** begin DOCUMENT SEGMENT **

Now we move to the next page by clicking on the right arrow button in the top left corner. This opens a window that asks for information about the table into which we are going to write. We can choose an existing table or create a new table. In this case we will create a new table and leave the default options.


Again, click the right arrow to go to the next page, which shows us the layout of the destination.


Now our source as well as our destination is ready and we will map the two together. For the mapping, we will use the auto mapping feature of Centerprise. To do this, we drag and drop the entire source node at the top of the input to the output.


You can see that Centerprise has automatically created all the maps and that for each field in the source there is a line that goes to the matching field in the destination. This very simple map from source to destination will take the data as it is in the source and put it in the destination.


We have just created a simple dataflow by mapping our fields from our source Excel file to our destination database. Now we will give it a name and save it on our system so we can go ahead and run the dataflow.

For that, we use a very simple method. On the top left of the screen we click the drop down list next to Servers, which will show all the servers installed on the machine. In this case we choose the server Development.


We click on the green arrow to the right to start the dataflow.


At the bottom of the page the Job Progress window will show you the progress.


Click on the database button and you can see the results of your dataflow. This example shows that there were 83 records and they were all processed to the database destination with no errors.


That’s how easy it is to create a simple dataflow in Centerprise. The capabilities of the software extend far beyond simple processes to encompass the most complex of structured and unstructured data sources. Our next blog will show you how Centerprise can be used to create more complex dataflows.

Parameterization in Centerprise Data Integrator

Parameters play a very important role in reusability and configurability of dataflows. An extensive parameterization capability ensures that dataflows and workflows can be invoked in multiple situations, saving time and enhancing return on investment.

** end DOCUMENT SEGMENT **

● JOB A:
For each statement, say yes or no depending on whether it agrees with the Centerprise walkthrough, and quote the words from the text that decide it: (i) Auto mapping is done by dragging the entire source node to the output. (ii) In the example run, 83 records were processed but some had errors. (iii) The server chosen in the example is named Production.
● JOB B:
Write out the stretch of the Centerprise walkthrough from "We have just" through "with no errors.".
Rely only on the Centerprise walkthrough.

** begin GIVEN INFORMATION **

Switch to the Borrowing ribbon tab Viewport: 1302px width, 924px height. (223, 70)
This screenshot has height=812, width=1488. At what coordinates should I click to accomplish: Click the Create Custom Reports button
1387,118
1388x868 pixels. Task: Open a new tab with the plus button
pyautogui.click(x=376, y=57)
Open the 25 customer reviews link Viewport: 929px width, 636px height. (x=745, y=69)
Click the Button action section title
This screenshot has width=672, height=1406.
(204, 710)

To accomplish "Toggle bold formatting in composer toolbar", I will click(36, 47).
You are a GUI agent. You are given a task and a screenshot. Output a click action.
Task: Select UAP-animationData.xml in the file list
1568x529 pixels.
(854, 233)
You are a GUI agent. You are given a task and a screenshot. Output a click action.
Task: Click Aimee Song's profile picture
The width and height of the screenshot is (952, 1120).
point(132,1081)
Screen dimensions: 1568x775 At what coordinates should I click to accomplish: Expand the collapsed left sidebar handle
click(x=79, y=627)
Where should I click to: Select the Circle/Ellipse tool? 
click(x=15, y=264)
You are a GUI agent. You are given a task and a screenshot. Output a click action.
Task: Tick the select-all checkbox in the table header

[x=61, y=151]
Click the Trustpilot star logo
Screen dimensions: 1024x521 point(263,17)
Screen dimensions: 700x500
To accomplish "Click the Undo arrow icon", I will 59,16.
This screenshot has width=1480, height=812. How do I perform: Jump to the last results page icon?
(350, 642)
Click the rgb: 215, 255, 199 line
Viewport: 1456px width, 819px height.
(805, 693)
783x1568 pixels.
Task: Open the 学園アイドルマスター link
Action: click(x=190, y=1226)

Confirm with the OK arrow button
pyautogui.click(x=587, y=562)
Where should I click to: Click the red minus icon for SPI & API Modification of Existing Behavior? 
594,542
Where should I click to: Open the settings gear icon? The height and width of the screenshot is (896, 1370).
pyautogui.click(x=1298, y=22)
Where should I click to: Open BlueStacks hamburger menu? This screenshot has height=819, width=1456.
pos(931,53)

** end GIVEN INFORMATION **

● TASK ANSWER A:
(i) Yes: "we drag and drop the entire source node at the top of the input to the output."
(ii) No: "there were 83 records and they were all processed to the database destination with no errors."
(iii) No: "In this case we choose the server Development."

● TASK ANSWER B:
We have just created a simple dataflow by mapping our fields from our source Excel file to our destination database. Now we will give it a name and save it on our system so we can go ahead and run the dataflow.

For that, we use a very simple method. On the top left of the screen we click the drop down list next to Servers, which will show all the servers installed on the machine. In this case we choose the server Development.


We click on the green arrow to the right to start the dataflow.


At the bottom of the page the Job Progress window will show you the progress.


Click on the database button and you can see the results of your dataflow. This example shows that there were 83 records and they were all processed to the database destination with no errors.